The biggest demonstration was in Raleigh where almost 200 people gathered, including members of the NAACP, the N.C. Council of Churches, N.C. Public Sector Workers Union (UE local 150), Fight Imperialism, Stand Together (FIST), Farm Labor Organizing Committee (FLOC), N.C. State University Student-Worker Alliance, College Democrats, Action for Community in Raleigh (ACRe), Teamsters, AFL-CIO, high school students from Raleigh Charter and Athens High, amongst other organizations. Student Action with Farmworkers (SAF) also played an important role statewide in mobilizing to support the demonstration.
Participants, stretched at arms length, nearly surrounded the entire parking lot of a Raleigh Harris Teeter and handed leaflets to customers that explained the union's main grievances are that Smithfield "has used violence, threats and intimidation against workers to suppress their rights; creates a dangerous workplace with fast line speeds and inadequate training; routinely fires injured workers and denies their workers' compensation claims; and stirs racial tensions among African-American and Latino workers."
Supporters' signs read "Power to Immigrant Workers, Union Rights Now" and "Black and Brown Unity--UNIDAD Moren@ y Latin@."
North Carolina is ripe for class struggle. It is the second-least unionized state in the country and also has the fastest growing immigrant population. Led by two Latina women still wearing their hair nets and work hats, more than 1,000 workers walked out of the Smithfield plant, shutting down two shifts of production on Nov. 16. Even the private police force could not coerce workers back into the plant as they continued to exercise their class power through unity.
It is only through unity amongst the Black and Latin@ workers that the will of workers will be exercised. The majority Black workforce of city workers across the state continues to organize their union, UE 150, and build their power following the historic strike of Raleigh sanitation workers two mornings in mid-September.

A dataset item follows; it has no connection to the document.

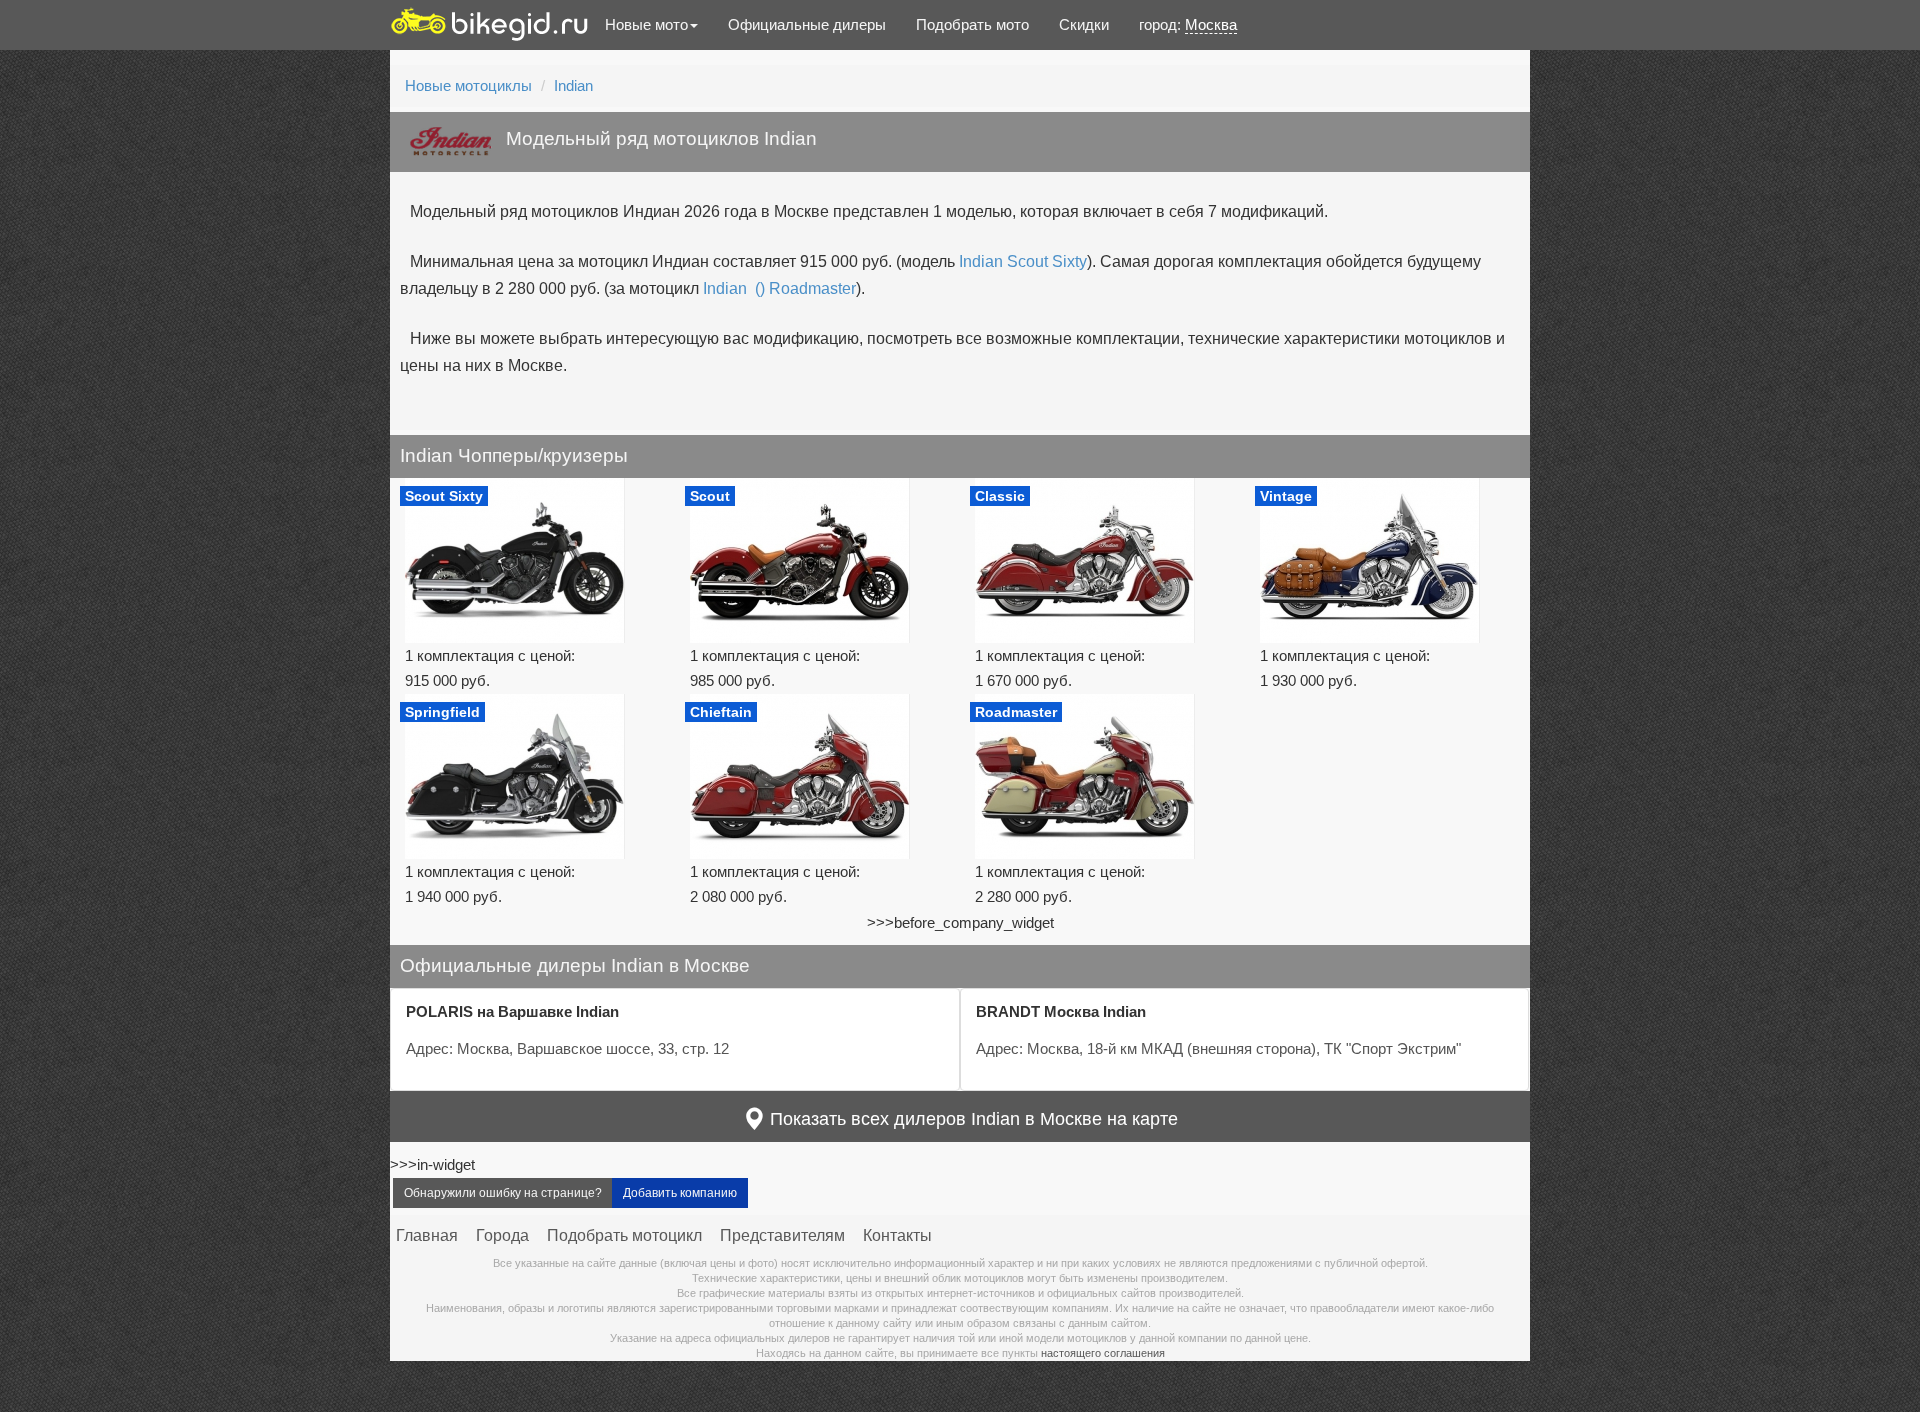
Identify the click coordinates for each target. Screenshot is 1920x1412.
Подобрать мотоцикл (624, 1235)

Durham city workers later held a two-hour work stoppage on Nov. 27.
UE150 is convening a Statewide City Workers Summit on Dec. 9, drawing union workers from Chapel Hill, Charlotte, Durham, Fayetteville, Greensboro, Greenville, Raleigh, Rocky Mount and Wilson.
The struggle continues as these two strong workforces continue to learn from each other and mutually build working-class power in North Carolina.